The other two board councilpersons, John Schoonmaker and Leeanne Thornton, and town supervisor Fred Costello Jr., oppose term limits.
“I think with term limits it takes power away from the voters, it limits their choices,” said Thornton, elected this past year to her fourth four-year term. “If you’ve been in office and you’re doing a good job and have experience, the community recognizes that. If you’re in office and you’re not doing a good job or following through on policy or … listening to what the public has to say, we’re not going to put you back in office.”
Costello served on the town board for three full terms and is currently serving his second term as supervisor. “I think there’s a political component to this proposal,” said Costello. “We should move on and do the people’s work. The Saugerties public is smart enough to figure out who they want to represent them politically, and they aren’t shy about that. This is clearly a political tactic against Leeanne and myself.”
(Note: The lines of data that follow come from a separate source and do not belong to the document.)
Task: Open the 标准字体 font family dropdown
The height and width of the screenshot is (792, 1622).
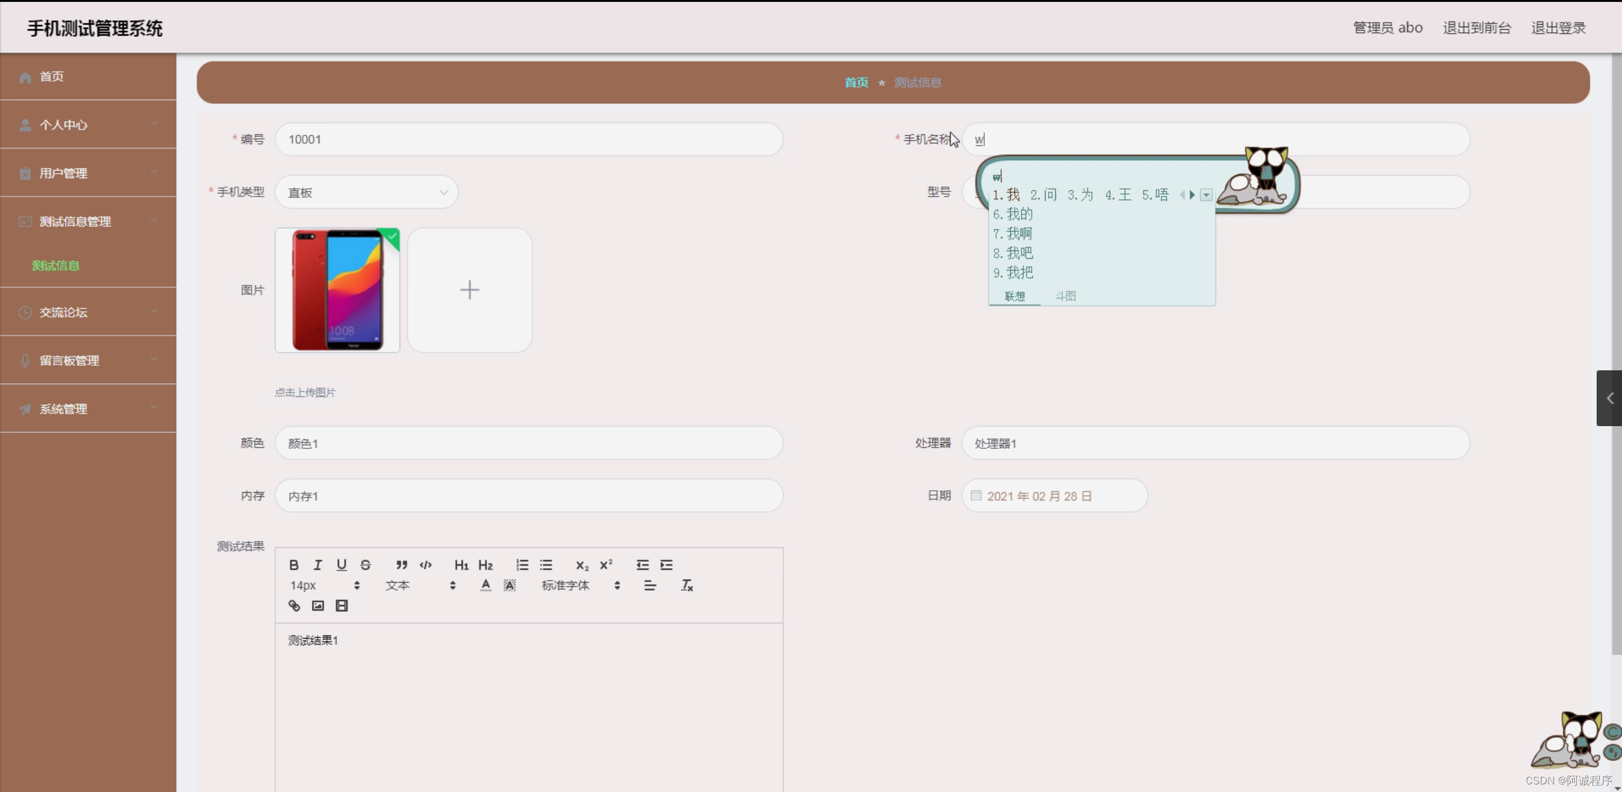Action: 565,585
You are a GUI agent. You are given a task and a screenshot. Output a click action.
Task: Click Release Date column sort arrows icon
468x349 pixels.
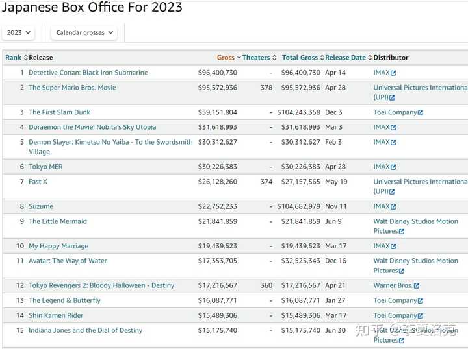[x=370, y=58]
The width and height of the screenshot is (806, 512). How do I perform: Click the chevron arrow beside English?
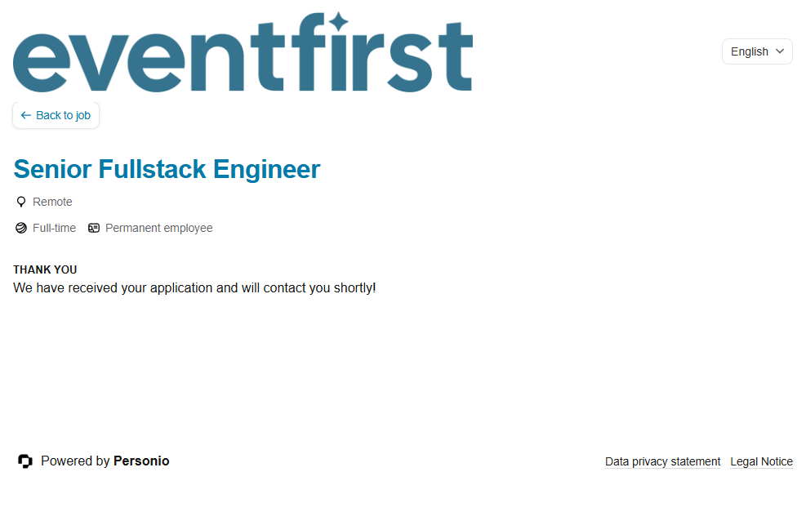click(x=780, y=51)
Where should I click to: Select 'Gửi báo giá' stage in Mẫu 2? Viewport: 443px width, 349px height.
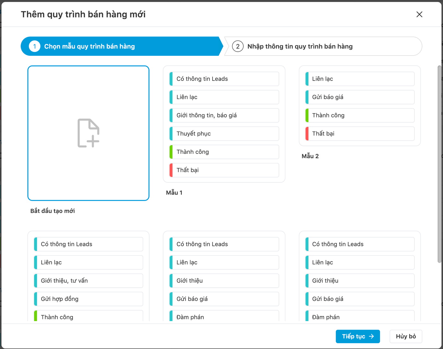click(359, 97)
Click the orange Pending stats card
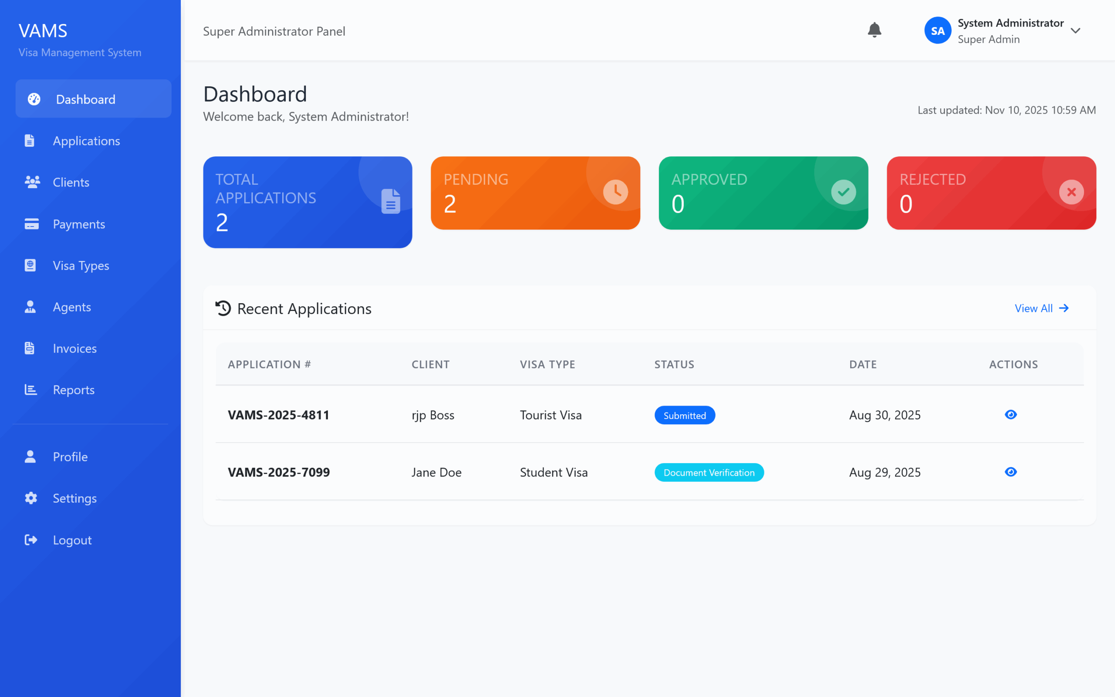 click(535, 193)
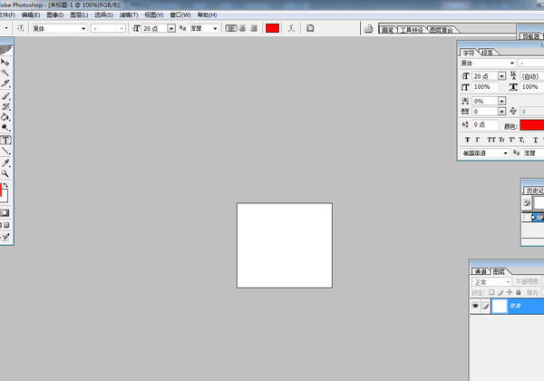The height and width of the screenshot is (381, 544).
Task: Select the Paint Bucket tool
Action: tap(5, 117)
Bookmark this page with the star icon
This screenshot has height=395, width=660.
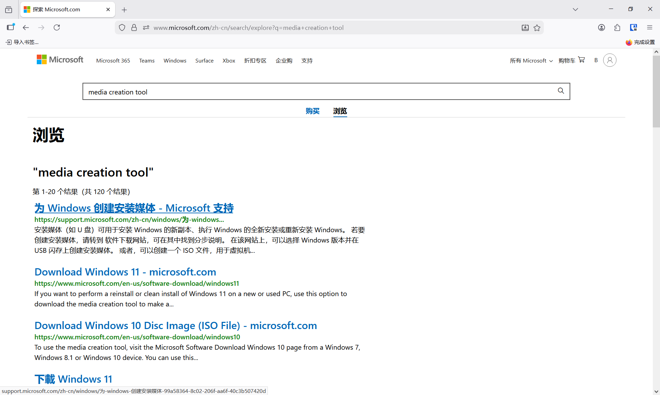pyautogui.click(x=537, y=28)
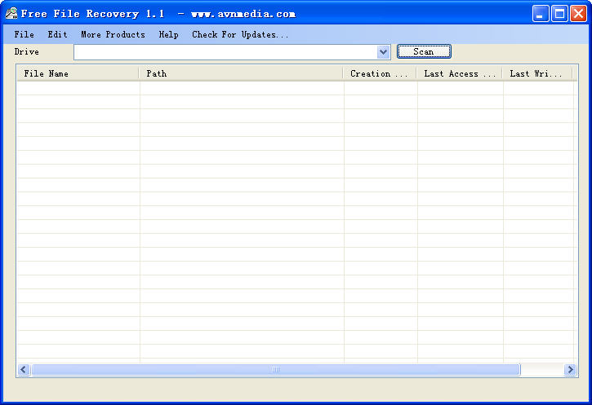Sort by File Name column header
592x405 pixels.
(x=78, y=73)
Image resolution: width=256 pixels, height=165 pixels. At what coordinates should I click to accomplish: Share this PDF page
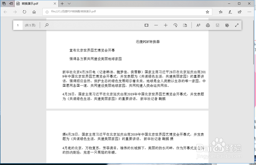pos(240,12)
Schoonmaker considered his own political career evidence that term limits were unnecessary. “When I ran for the town board in 2017, I didn’t have a dime to my name.” he said. “If we had corrupt politics like people say we do, I should’ve had no chance at winning my seat, We saw Nicole [Roskos] and [Ivino] run — [Neither is] very wealthy, [but both were] able to make good campaigns. The ballot box is your term limit.”
The legislation has yet to be discussed publicly at a town-board meeting, Ivino has sent a copy of his draft resolution to each board member and the press in an attempt to start a dialogue. Ivino and Andreassen want the measure discussed in public.
“I’m a month in, and I’ve already changed things and made things happen,” argued Ivino. “I don’t want to be here my entire career, and I don’t think any government position should be a career or lifelong position. Term limits make you focus on the timeline at hand and push you to do what you want to do or what is right, what your constituents want you to do. This isn’t personal, it’s not a vendetta against anybody …. [pursuing this legislation], letting people know that I’m delivering on what I said I would.”
Ivino contended that term limits would result in greater voter participation. “Term limits, I think, there’s people that are going to say, I’ll never be able to compete with Mike Ivino, he’s been here for 26 years, or the Andreassen name is a big name, I’ll never be able to compete with that. It discourages people from running. If people knew they were going to have a chance and a full shot, we would see more involvement.”
Andreassen disagreed with the sentiment that those who are reaching the mandatory end of their term will work less fastidiously for their community. “Anybody who thinks that anybody in these elected positions that they’re the only ones that can do that work, history has shown otherwise,” said Andreassen, who ran unsuccessfully against Costello for town supervisor last November. “Certainly people come in, there’s a learning curve, they excel and they do very well. It’s why I admired [ex-] congressman Chris Gibson, who term-limited himself. The argument is that if you’re a lame duck and you’re going to not care. He cared until the last day he served.”
Costello disagreed with Andreassen, writing that an elected official in their last term of eligibility “is not bound by their fear of the ballot box.”
“Anything that limits the public’s opportunity for political choice should be considered very carefully,” Costello wrote in an email responding to Ivino’s proposal. “Term limits artificially impose a decision on residents by limiting the choice of who they can vote for. Term limits by their nature ignore any potential value that knowledge and experience offer to the political process. While knowledge and experience are not the only consideration a voter should value, being denied the opportunity to consider them has an implication as well.”
He attached a spreadsheet chronicling the time served by each town supervisor since 1890. The average time as supervisor was 3.8 years, and the only three candidates to exceed twelve years were John D. Fratcher, Peter Williams and most recently Greg Helsmoortel. Costello also noted that of the eight years his name has appeared on the ballot, he ran opposed for seven. He considered that evidence that “our political system is dynamic, healthy and working.”
It’s unclear whether term limits could be established by a sitting town board, or whether a voter referendum would be required. A number of other New York towns have imposed term limits on their elected officials.